86 yıl önce. 28 Ekim 1923. Çankaya köşkündeki yemekte, Mustafa Kemal sofra arkadaşlarına çok yalın bir cümle söyledi:
- Efendiler, yarın Cumhuriyet ilân edeceğiz...
Bu kadar.
Ertesi gün Türkiye Büyük Millet Meclisi’nde 1921 Anayasası'nın devletin şeklini tanımlayan birinci maddesi aynı yalınlıkta bin cümle ile değiştirildi: "Türkiye Devleti'nin hükûmet şekli Cumhuriyet'tir".
Bitti. Sonra 101 pare top atıldı.
28 Ekim gecesi Osmanlı padişahının ve islâm halifesinin “kulu” olarak uyuyanlar ertesi sabah “özgür yurttaşlar olarak uyandılar...
Bu devrim değilse nedir?
Biliyorum, “Bunun neresi devrim” diyenler çıkacak.
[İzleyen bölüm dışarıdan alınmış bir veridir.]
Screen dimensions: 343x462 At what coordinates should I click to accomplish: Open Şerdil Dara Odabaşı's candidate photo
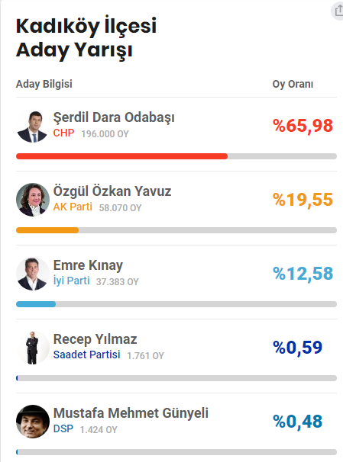33,126
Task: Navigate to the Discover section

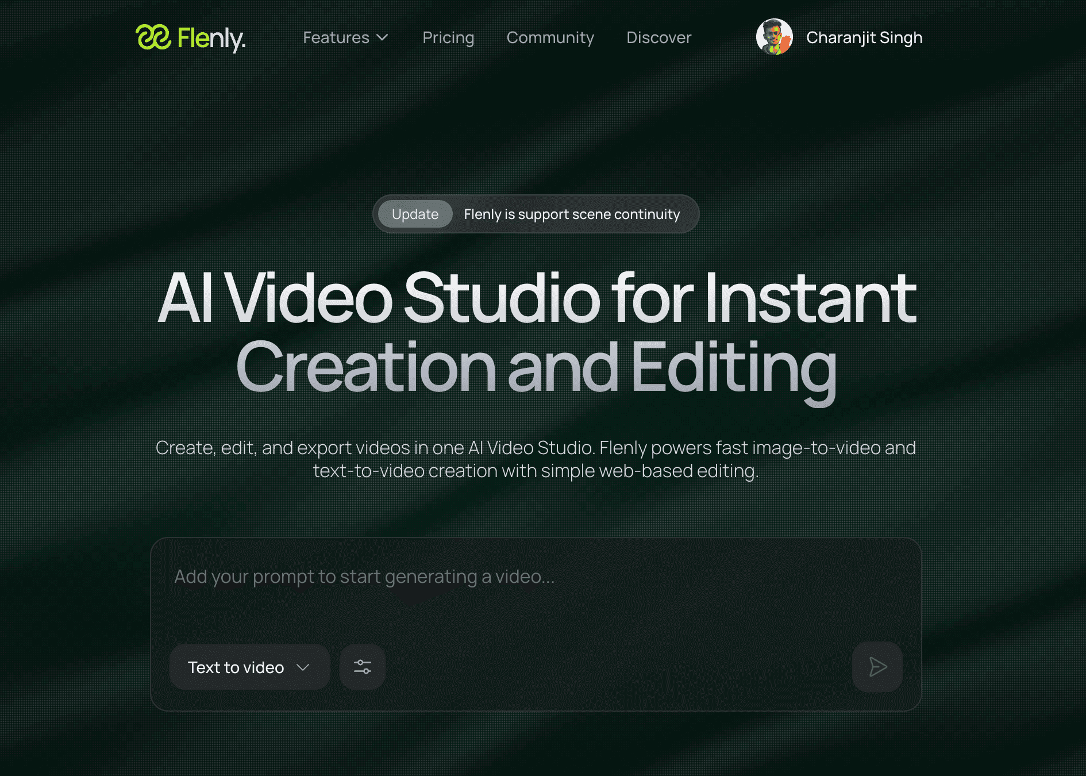Action: 658,38
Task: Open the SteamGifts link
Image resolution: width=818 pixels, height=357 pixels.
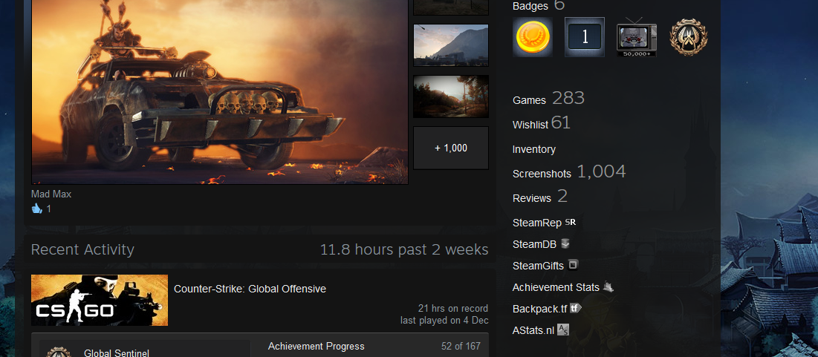Action: (538, 266)
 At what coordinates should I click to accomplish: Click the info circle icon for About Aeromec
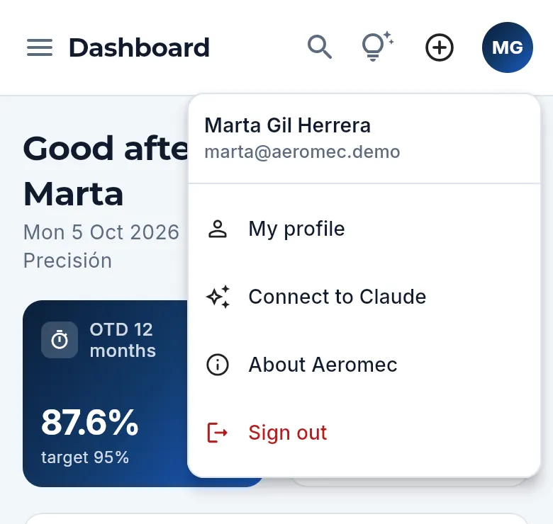[218, 365]
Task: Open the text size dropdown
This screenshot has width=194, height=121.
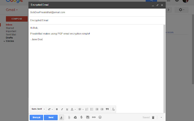Action: tap(50, 109)
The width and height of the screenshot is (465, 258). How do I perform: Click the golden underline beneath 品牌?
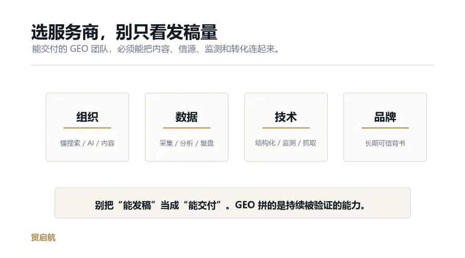pyautogui.click(x=385, y=128)
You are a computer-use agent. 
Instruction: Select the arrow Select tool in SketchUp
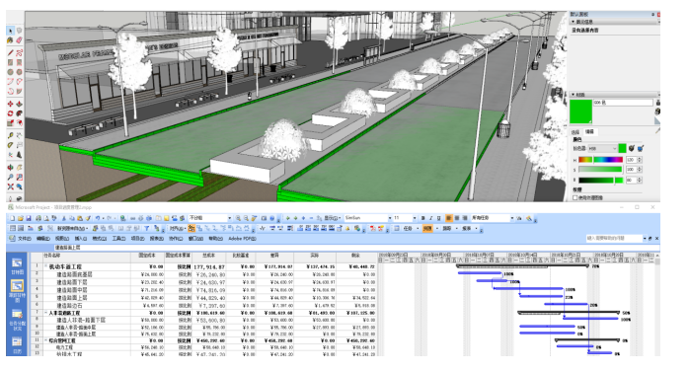click(x=10, y=31)
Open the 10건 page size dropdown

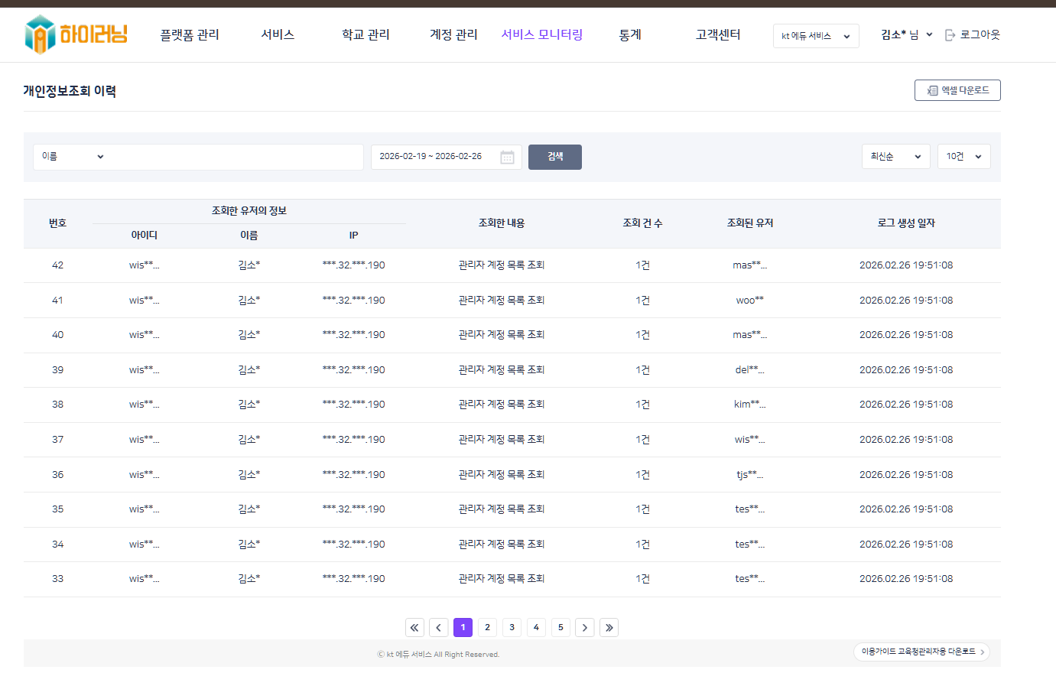click(963, 157)
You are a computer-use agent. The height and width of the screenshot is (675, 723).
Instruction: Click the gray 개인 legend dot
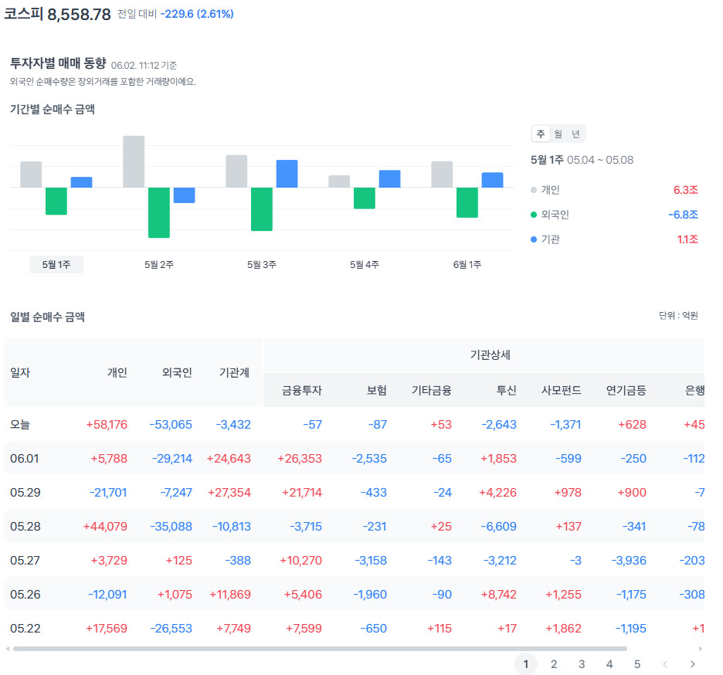[x=534, y=190]
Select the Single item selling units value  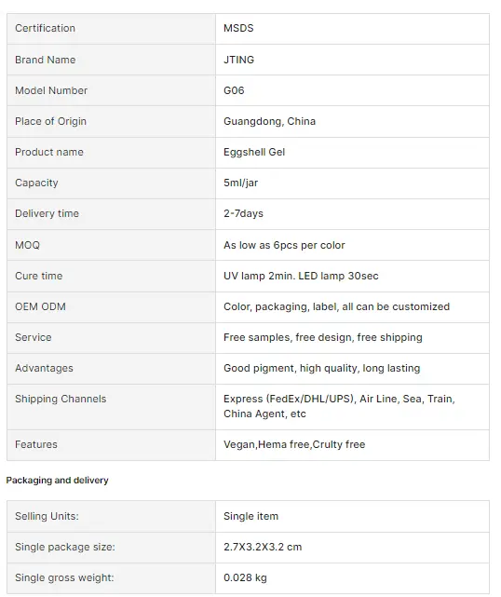click(x=251, y=516)
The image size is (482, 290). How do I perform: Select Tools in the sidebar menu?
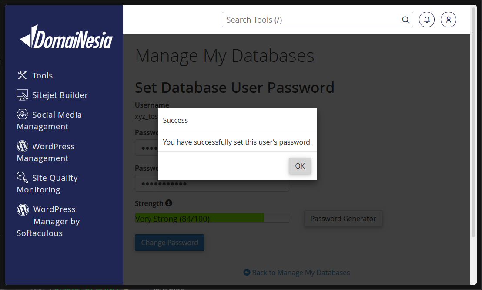tap(43, 75)
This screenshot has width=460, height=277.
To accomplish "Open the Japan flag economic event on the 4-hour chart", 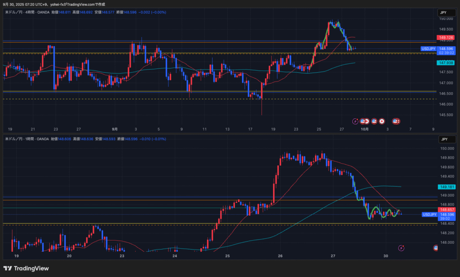I will pyautogui.click(x=382, y=121).
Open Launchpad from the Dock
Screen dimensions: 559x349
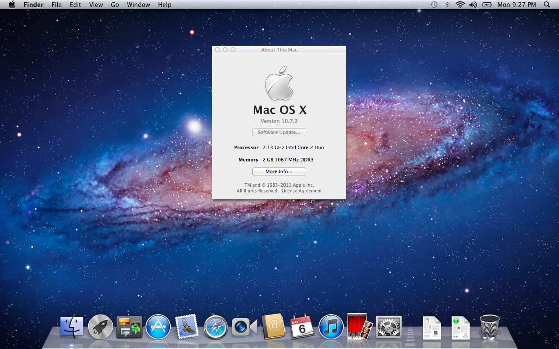coord(100,327)
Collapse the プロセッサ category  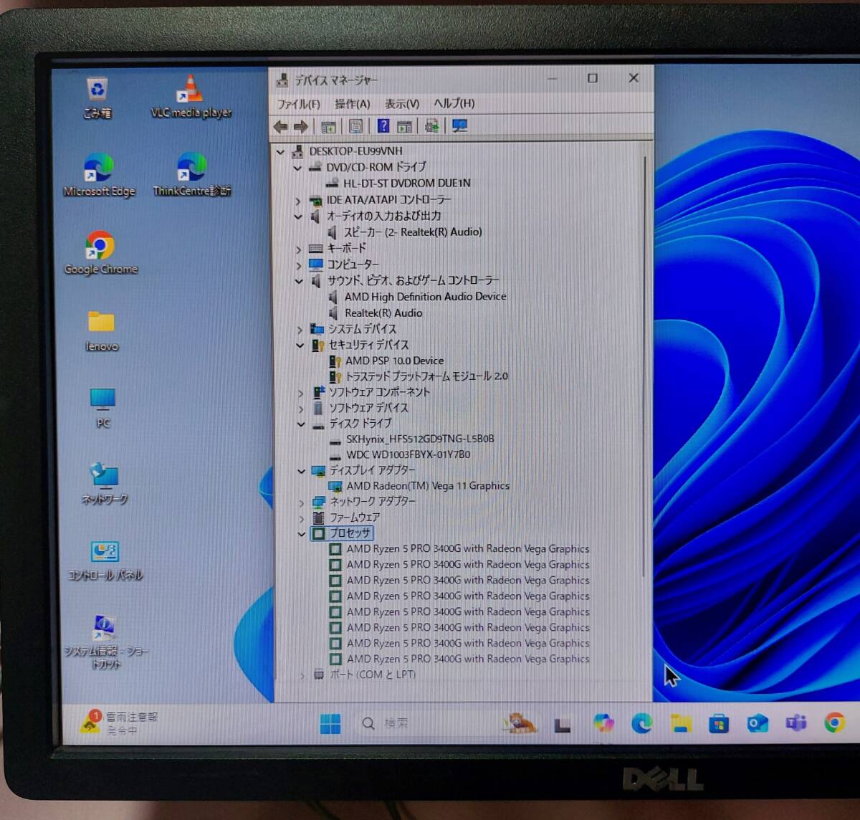click(x=302, y=533)
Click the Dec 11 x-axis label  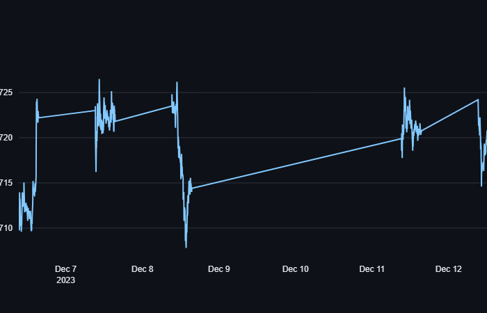click(372, 268)
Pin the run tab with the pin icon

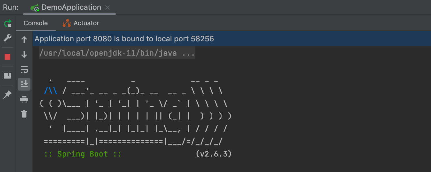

Gelin öyleyse 86 yıl öncesine dönelim.
* * *
Yirminci yüzyılın, ilk çeyreği, yani başıdır. Yeryüzü kendinden önceki bütün savaşlardan çok daha kanlı, çok daha yıkım getiren bir savaştan çıkmıştır. Büyük, anlatılamayacak kadar büyük altüstlükler yaşanmış, sanayi üretiminin ileri aşamalarına ulaşmış ulus-devletler kapışmışlar ve dünya pazarları yeniden paylaşılmıştır. Pazardan pay almak için silaha sarılan Alman ve İtalyan emperyalizmlerinin beli kırılmış, orduları dağıtılmıştır.
Kendi kapitalistlerini gümrük duvarları ile koruyan, dünya pazarlarında aslan payını kapmak için dişinden tırnağına kadar silahlanan ulus - devletlerin yükselme çağıdır. Henüz ulus-devletini kuramamış birkaç halkı çatısı altında toplayan imparatorluklar çatır çatır yıkılmıştır: Alman İmparatorluğu (Reich), Rus İmparatorluğu (Çarlık), Avusturya – Macaristan İmparatorluğu ve...
...Ve 600 yıllık Osmanlı İmparatorluğu...
Parçalanan imparatorlukların toprakları üstünde ulus-devletini henüz kuramamış halklar kendi ulus-devletlerini inşa etmekte, daha önce kurabilenler (Mesela: Yunanistan, Bulgaristan, Avusturya, Polonya) ulus-devletlerini pekiştirme, güçlendirme çabasındadırlar...
Bütün dünya halkları yorgun ve yaralıdır.
* * *
Anadolu toprağı üstünde barınan halklar ise çok yorgun ve ağır yaralıdır...
İşgal altındaki Anadolu toprakları emperyalist devletlerce ve palazlanma umudundaki ulus -devletlerce (Yunanistan, Bulgaristan) paylaşılmaktadır.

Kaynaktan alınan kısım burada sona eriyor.